* _AIM OF THE EXERCISE_
Write the next part of the worked problem on the internal energy of heated water, beginning after its final line.

━━━━━ ARTICLE ━━━━━

The specific heat of water is \(4184 \mathrm{~J} / \mathrm{kg} \cdot \mathrm{K}\). By how many joules does the internal energy of \(50 \mathrm{~g}\) of water change as it is heated from \(21{ }^{\circ} \mathrm{C}\) to \(37{ }^{\circ} \mathrm{C}\) ? Assume that the expansion of the water is negligible. The heat added to raise the temperature of the water is $$ \Delta Q=c m \Delta T=(4184 \mathrm{~J} / \mathrm{kg} \cdot \mathrm{K})(0.050 \mathrm{~kg})\left(16^{\circ} \mathrm{C}\right)=3.4 \times 10^{3} \mathrm{~J} $$ Notice that \(\Delta T\) in Celsius is equal to \(\Delta T\) in kelvin. If we ignore the slight expansion of the water, no work was done on the surroundings and so \(\Delta W=0 .\) Then, the first law, \(\Delta Q=\Delta U+\Delta W\), tells us that $$ \Delta U=\Delta Q=3.4 \mathrm{~kJ} $$

Short Answer

Expert verified
The internal energy change is 3347.2 J.

━━━━━ DATA ROWS ━━━━━

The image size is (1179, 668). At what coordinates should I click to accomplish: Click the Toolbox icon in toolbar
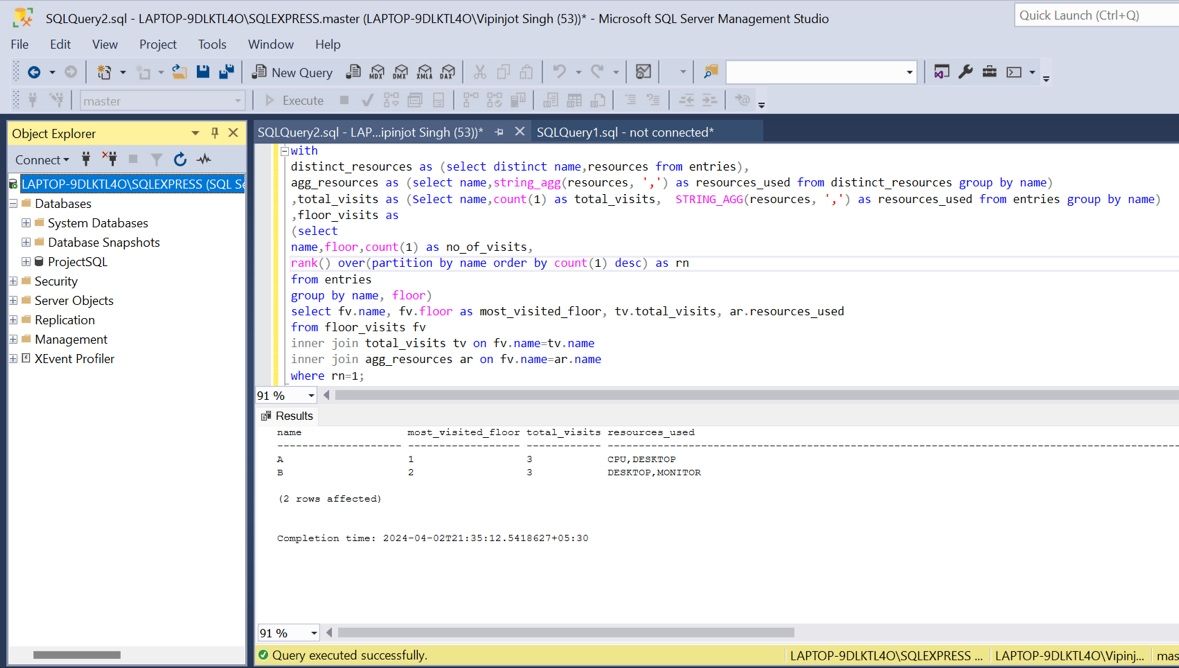tap(989, 72)
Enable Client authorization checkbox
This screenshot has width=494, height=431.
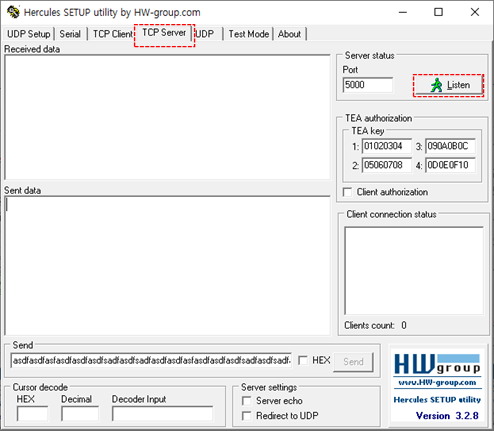click(347, 192)
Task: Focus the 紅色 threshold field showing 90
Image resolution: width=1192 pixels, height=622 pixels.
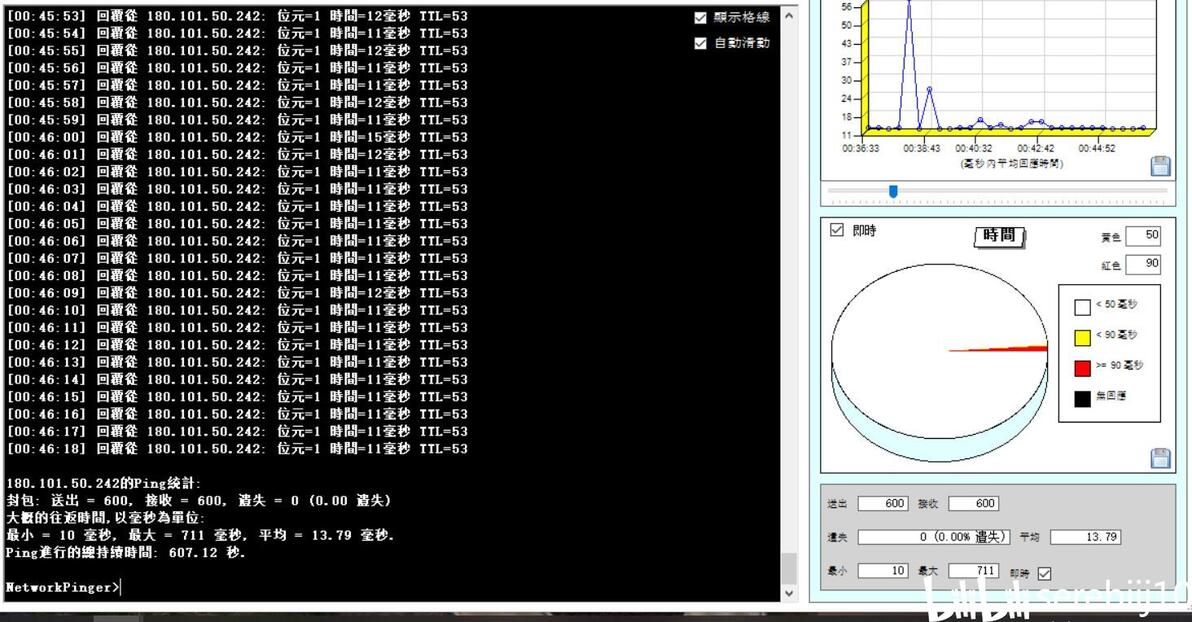Action: [1143, 264]
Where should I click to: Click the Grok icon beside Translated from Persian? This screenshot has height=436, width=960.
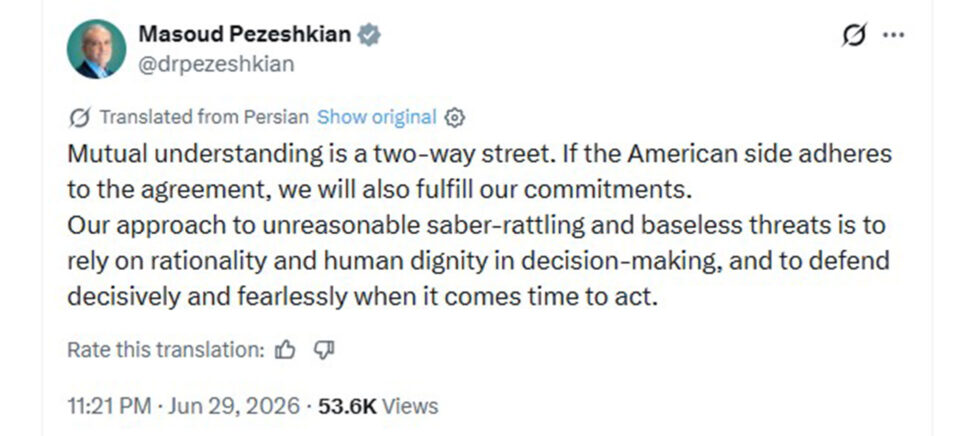80,117
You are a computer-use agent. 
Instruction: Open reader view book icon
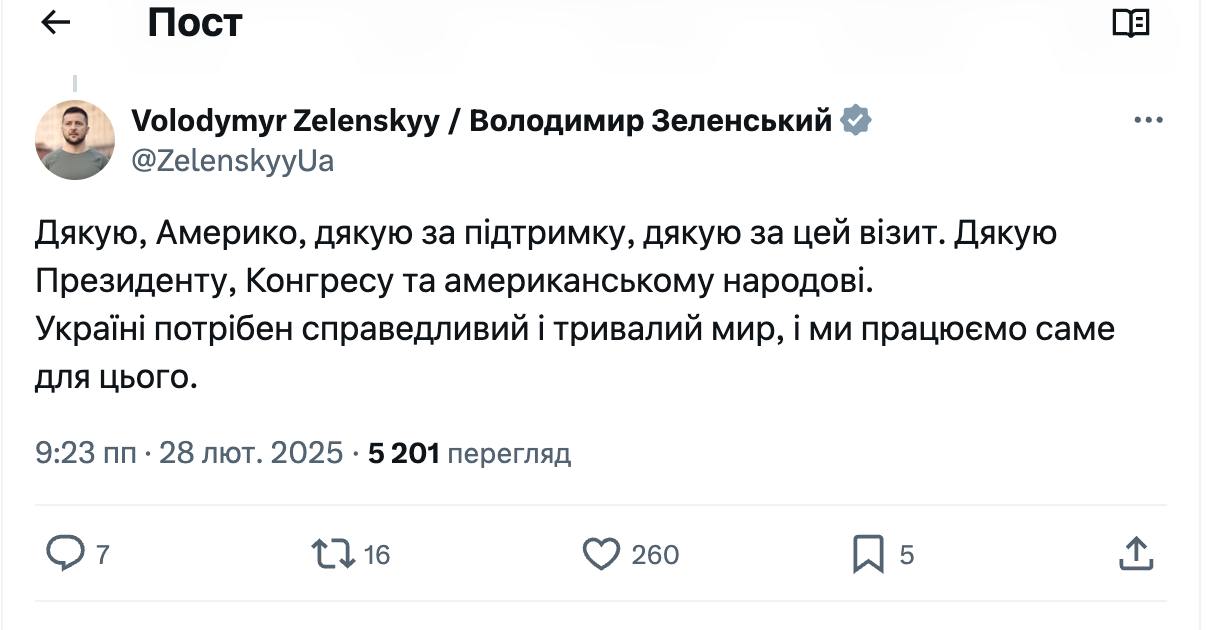[x=1131, y=23]
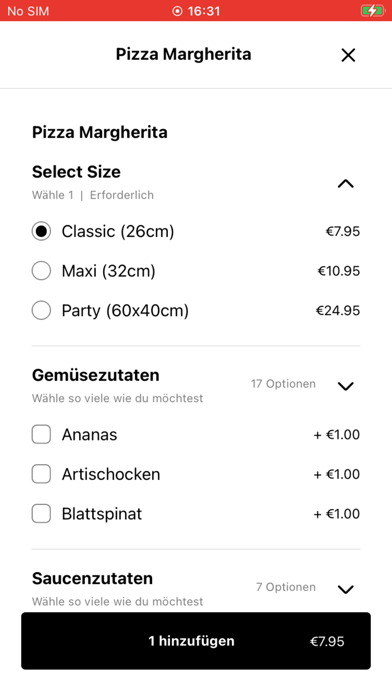The image size is (392, 696).
Task: Pick the Party (60x40cm) size
Action: (41, 310)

━━━━━

* _REPLY TO THE TASK_
Step by step solution

01

Evaluate the Given Values

Identify the given values in the problem: the specific heat capacity of water is \(c = 4184 \text{ J/kg} \cdot \text{K}\), the mass of water \(m = 50 \text{ g} = 0.050 \text{ kg}\), the initial temperature \(T_i = 21 ^{\circ} \text{C}\), and the final temperature \(T_f = 37 ^{\circ} \text{C}\).
02

Determine the Change in Temperature

Calculate the change in temperature \(\Delta T\) by subtracting the initial temperature from the final temperature: \(\Delta T = T_f - T_i = 37 ^{\circ} \text{C} - 21 ^{\circ} \text{C} = 16 ^{\circ} \text{C}\). Note that \(\Delta T\) in Celsius is the same as in Kelvin.
03

Apply the Formula for Heat Change

Use the formula \(\Delta Q = c \cdot m \cdot \Delta T\) to calculate the heat added. Substitute the known values: \(\Delta Q = 4184 \text{ J/kg} \cdot \text{K} \times 0.050 \text{ kg} \times 16 \text{ K} = 3347.2 \text{ J}\).
04

Relate Heat Added to Internal Energy Change

According to the first law of thermodynamics, \(\Delta Q = \Delta U + \Delta W\). Since \(\Delta W = 0\) (no work is done due to negligible expansion), we have \(\Delta U = \Delta Q\).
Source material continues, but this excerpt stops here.